## TASK GOAL
Would you restate each entry word for word, omitting the pictures?

========================================

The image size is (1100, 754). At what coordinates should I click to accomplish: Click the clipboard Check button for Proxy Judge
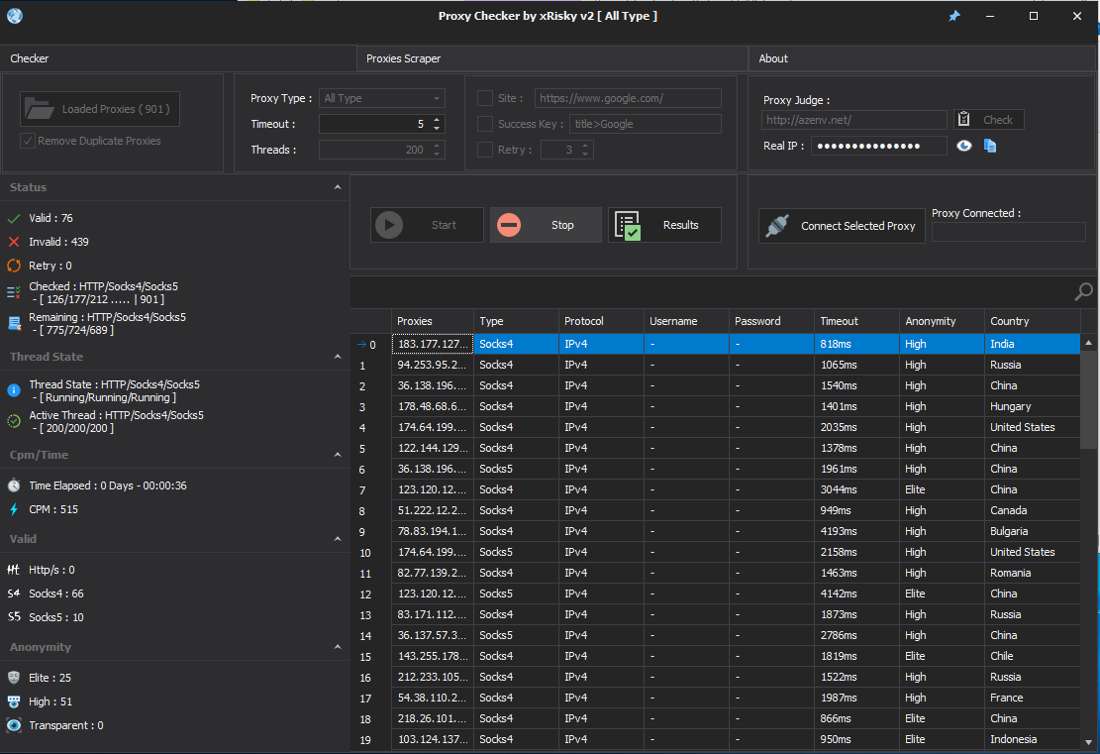988,120
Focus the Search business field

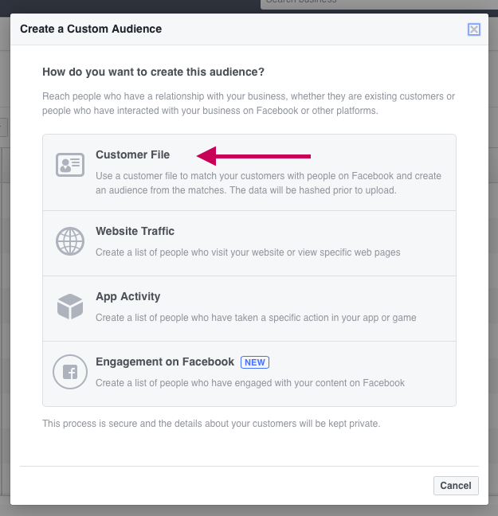[379, 4]
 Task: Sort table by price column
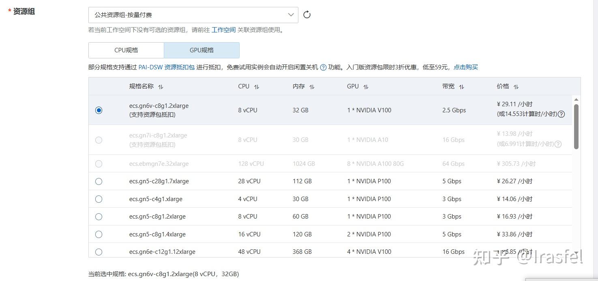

========================================

## ANSWER BOX
The image size is (1100, 754). At what coordinates should I click to accomplish: Click the clipboard Check button for Proxy Judge
988,120
Focus the Search business field

[379, 4]
 Task: Sort table by price column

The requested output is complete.